In 1923, he enrolled at the Milan Conservatory, but after his father's
death his mother took him to the United States, to the Curtis Institute of
Music where he was to study with Rosario Scalero and find his lifelong
friend, companion, and collaborator, Samuel Barber, who was also a Curtis
student.
Celebrity arrived with Menotti's one-act opera buffa Amelia goes to the
Ball.
A CBS commission followed, then ballet, a piano concerto and
international success with the operas The Medium and The Telephone.
Two subsequent operas won Pulitzer prizes, and his children's opera
for television Amahl and the Night Visitors (1951) has become an
enduring classic.
Martin's Lie was commissioned by CBS Television, but
premiered in Bristol Cathedral on June 3, 1964.
If Amahl was written for the young - or the innocent in each of us -
the intensity of Martin's Lie is clearly aimed at adults.

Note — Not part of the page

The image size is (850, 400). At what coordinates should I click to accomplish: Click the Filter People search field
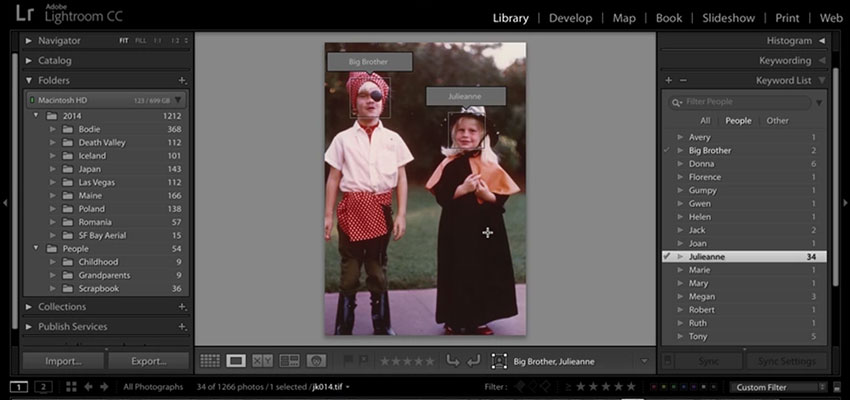tap(745, 101)
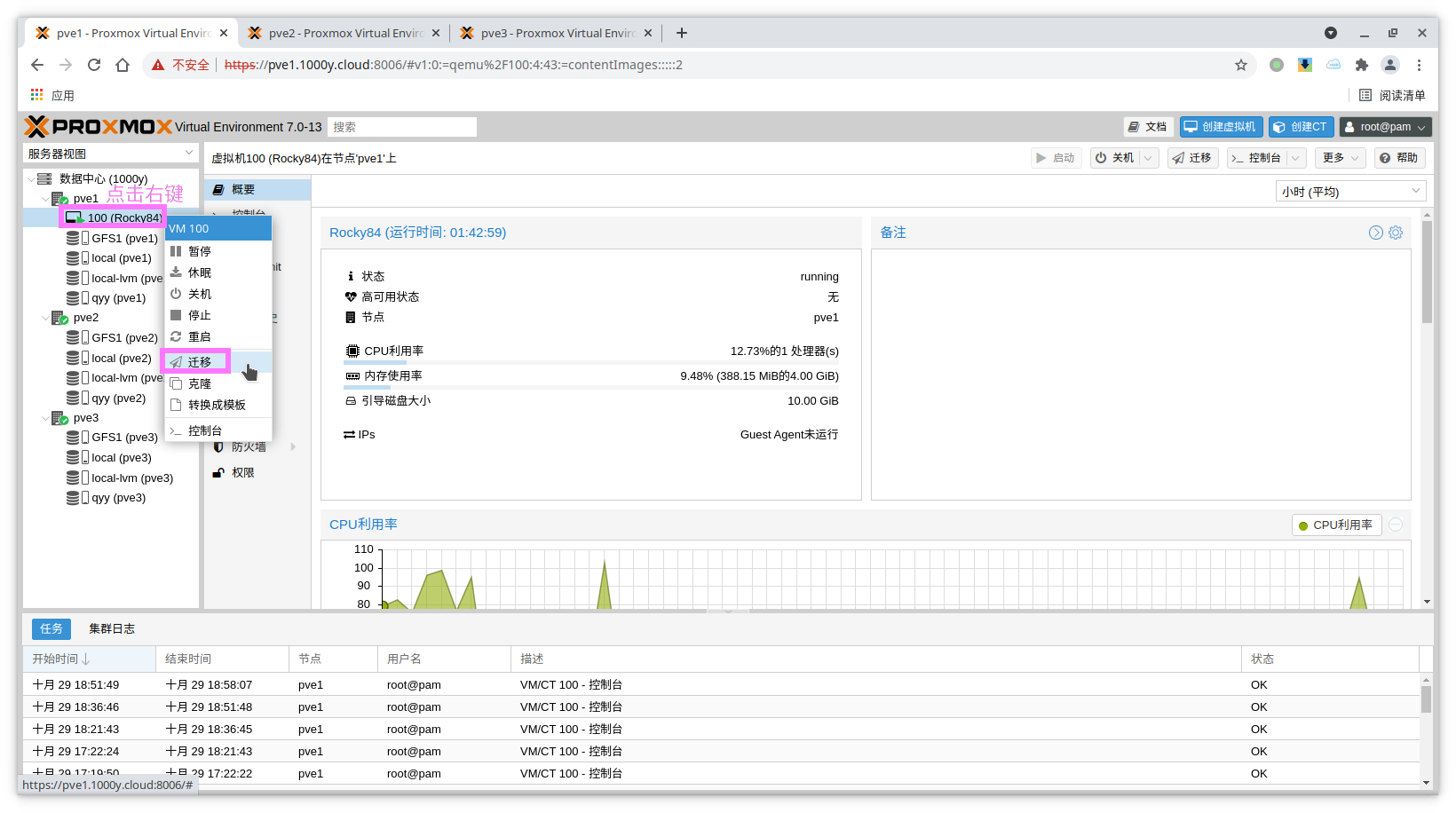Click the 创建CT button
The width and height of the screenshot is (1456, 813).
click(1301, 127)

The opera is set in the 14th century, when, as Menotti explains,
"tolerance was considered weakness and cruelty a necessity."
The scene takes place in a convent, converted to a home for orphan
boys.
Naninga, the kindly housekeeper, tells the boys a bedtime fairy story,
insists they say their prayers with Father Cornelius, and leaves Martin to
sleep by himself in the pantry to guard the food from rats.
As he settles, fearfully, for sleep, violent knocking shakes the door,
with a voice crying for help.
The Stranger explains that he is fleeing torture and burning because
"I choose to pray to God in my own way."
At first, Martin doesn't want to help the man, but accidentally reveals,
"It was not you I was waiting for but my father."
The Stranger convinces Martin that they were brought together for a
reason, and that he may actually be Martin's father, so Martin hides the
Stranger when the Sheriff approaches.
The Sheriff explains to Father Cornelius and Naninga that the King
has ordered the death of a heretic, whom neighbors saw enter the convent.
He accuses Martin of protecting the fugitive.
Martin claims the Stranger as his father. Soldiers enter and prepare to
search.
The Sheriff threatens Martin with violence and even death, but Martin
refuses to reveal the location of the Stranger.
When the Sheriff's henchmen approach, Martin collapses from the strain and
dies.
As he falls, the priest whispers "whoever he was, he was your
father," and to the Sheriff says, "A lie is a little thing, my lord.
I have learned that love is stronger than any sin."